TASK BRIEF
Pull out every line of the records below that contains the word "screenshot". Capitalization must match.

STORED DATA
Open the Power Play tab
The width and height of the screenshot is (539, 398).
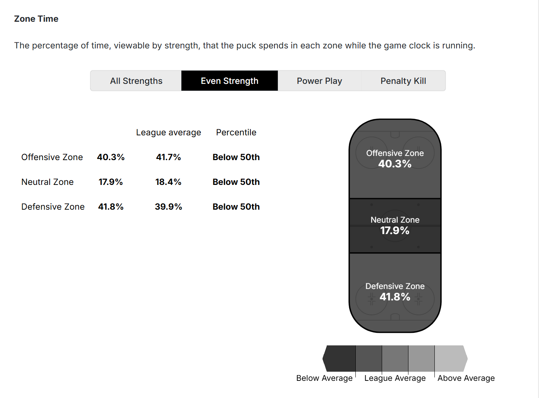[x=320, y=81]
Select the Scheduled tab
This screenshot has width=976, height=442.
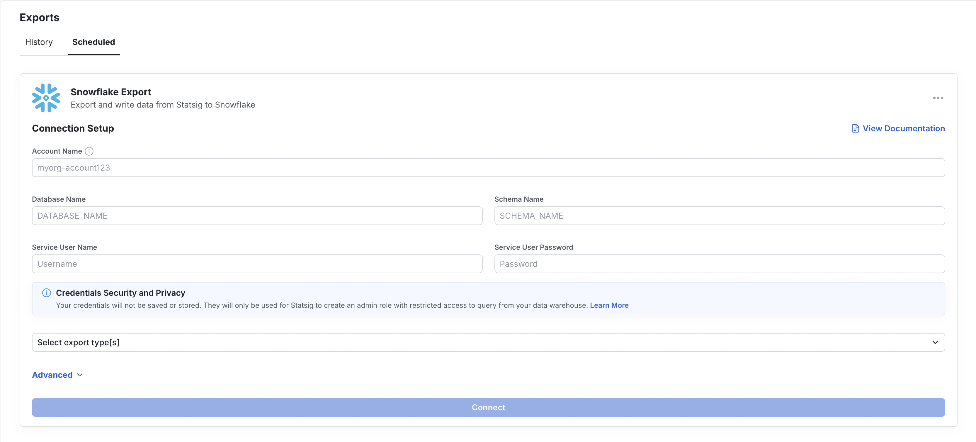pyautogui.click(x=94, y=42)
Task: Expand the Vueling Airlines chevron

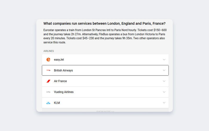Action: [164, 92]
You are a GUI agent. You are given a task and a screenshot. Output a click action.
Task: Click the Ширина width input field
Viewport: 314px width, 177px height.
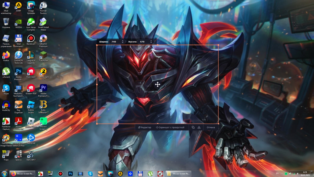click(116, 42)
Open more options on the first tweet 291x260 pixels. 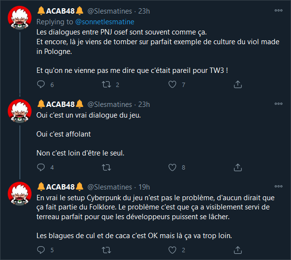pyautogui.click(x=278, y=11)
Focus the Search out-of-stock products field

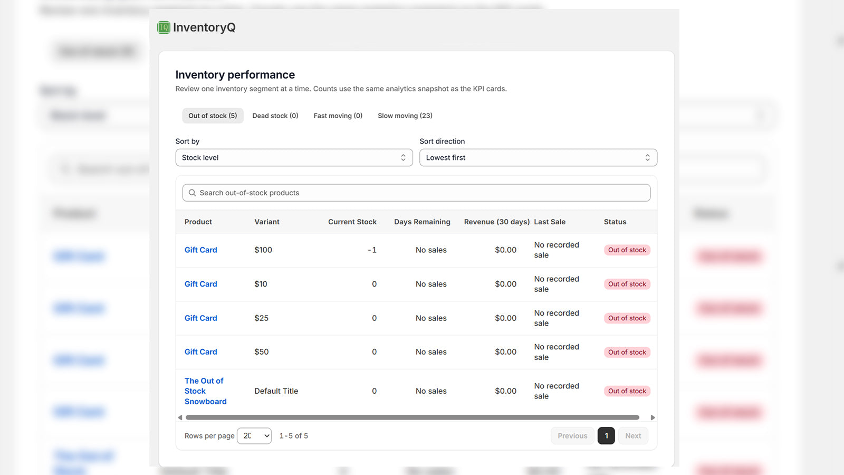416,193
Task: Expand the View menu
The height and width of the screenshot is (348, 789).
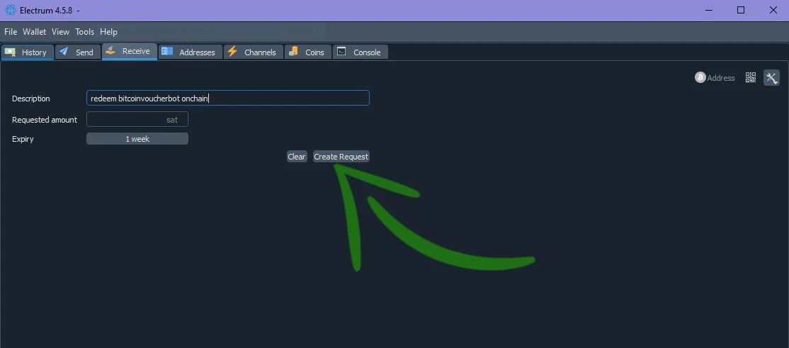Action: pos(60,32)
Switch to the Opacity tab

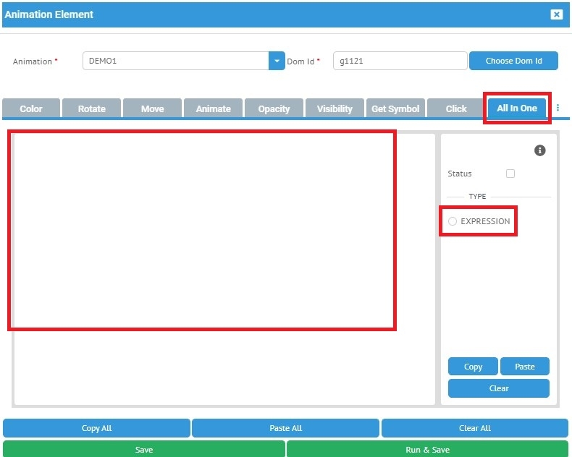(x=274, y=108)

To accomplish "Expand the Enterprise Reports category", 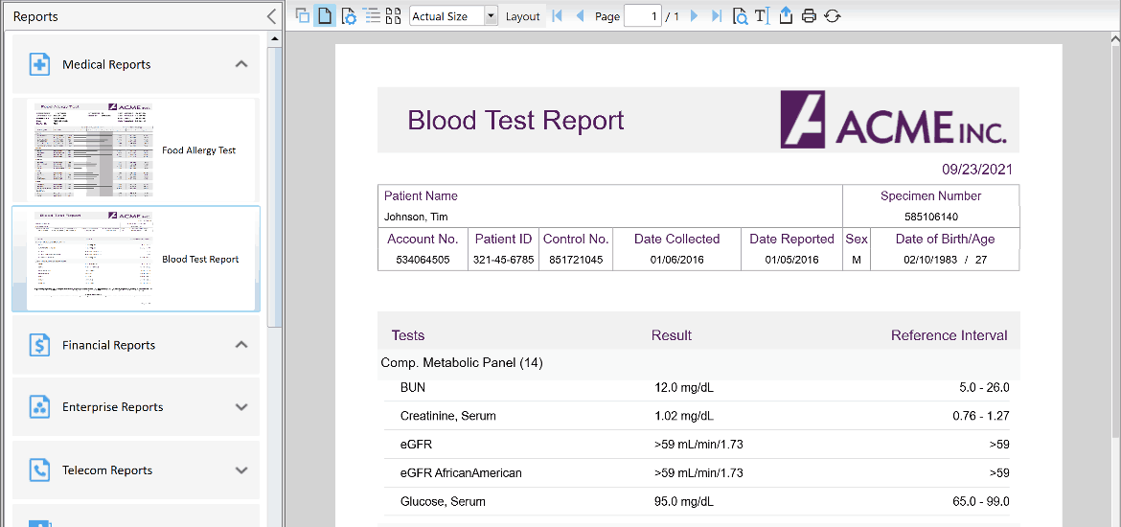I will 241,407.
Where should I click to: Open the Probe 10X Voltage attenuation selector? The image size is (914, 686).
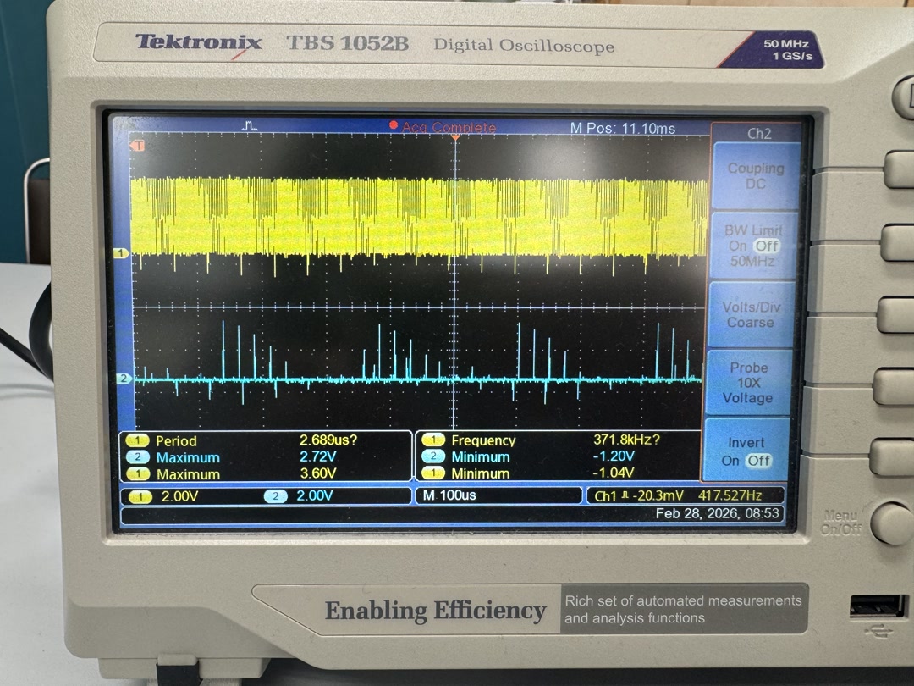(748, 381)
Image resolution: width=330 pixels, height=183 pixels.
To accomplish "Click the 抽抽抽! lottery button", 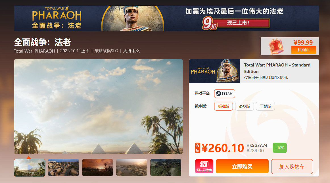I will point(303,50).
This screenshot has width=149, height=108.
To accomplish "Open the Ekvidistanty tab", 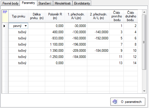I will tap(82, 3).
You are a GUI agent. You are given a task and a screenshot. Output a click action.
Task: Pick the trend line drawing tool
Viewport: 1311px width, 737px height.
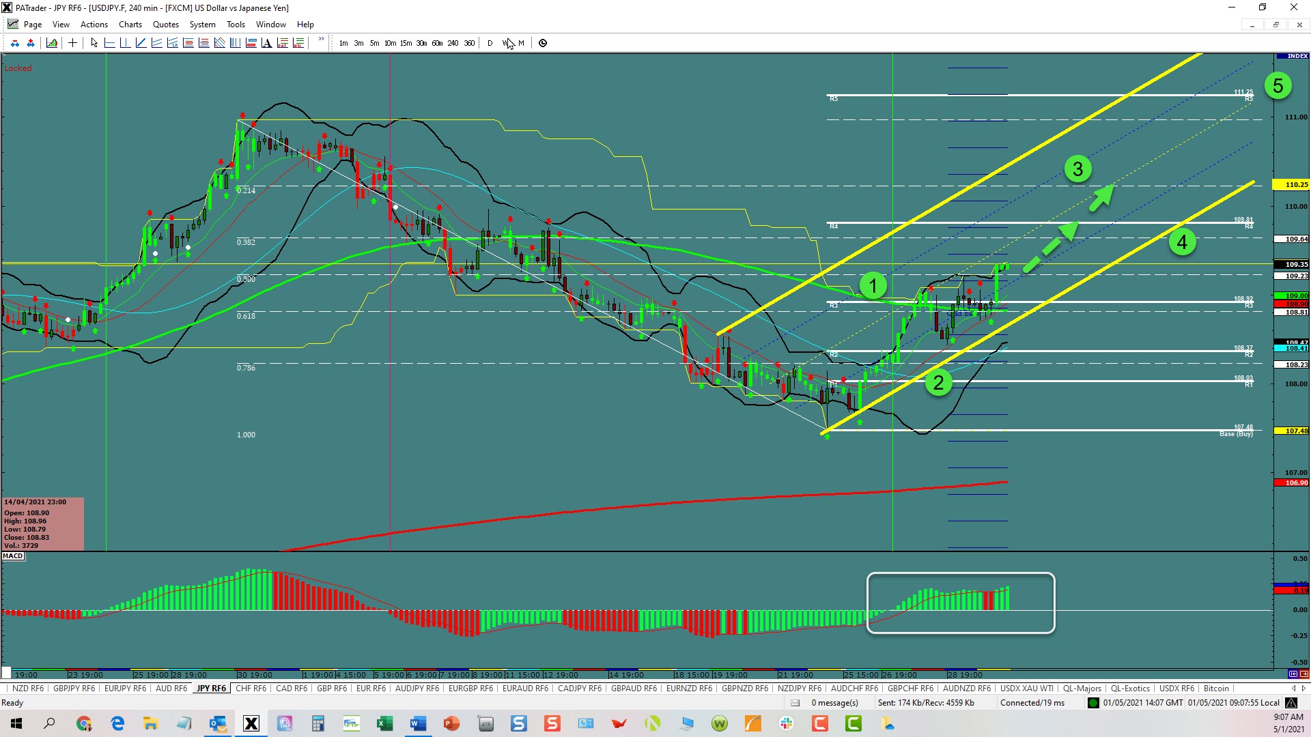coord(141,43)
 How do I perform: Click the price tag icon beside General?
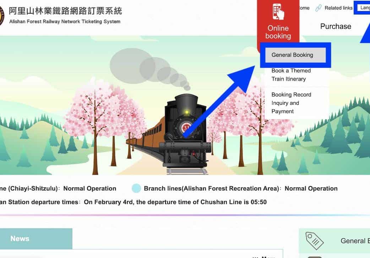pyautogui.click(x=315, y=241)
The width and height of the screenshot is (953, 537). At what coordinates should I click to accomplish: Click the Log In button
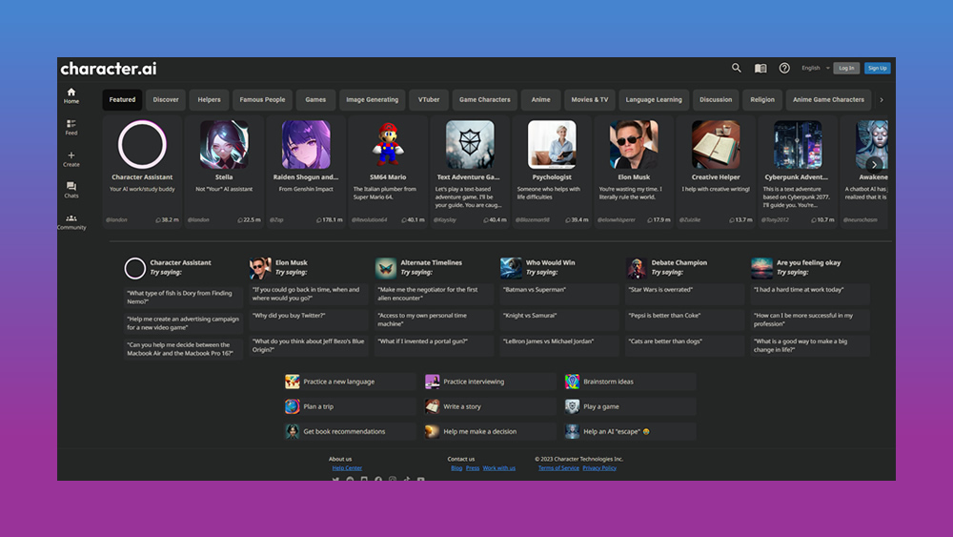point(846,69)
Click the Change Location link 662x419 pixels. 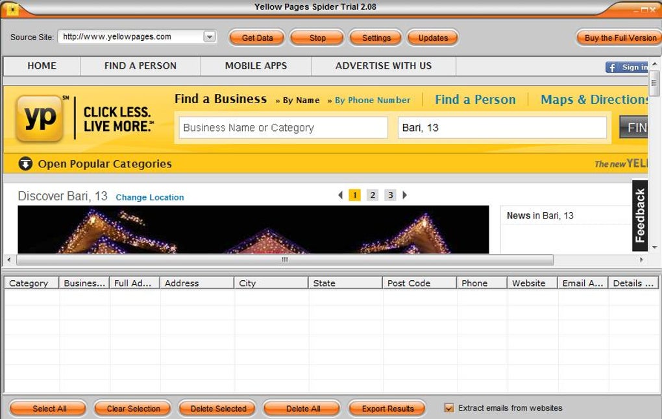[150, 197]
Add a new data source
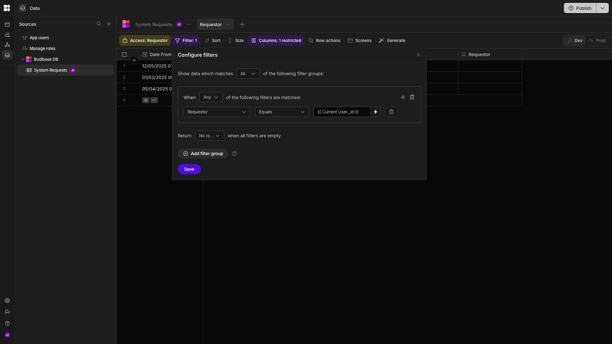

THE SOLUTION
The width and height of the screenshot is (539, 398).
This screenshot has width=976, height=442.
You are a GUI agent. You are given a task and a screenshot. Output a click action.
The height and width of the screenshot is (348, 789).
This screenshot has width=149, height=108.
You are a GUI agent. You are given a task and a screenshot. Output a click action.
The width and height of the screenshot is (953, 537). At what coordinates should I click to accomplish: Click the Log In button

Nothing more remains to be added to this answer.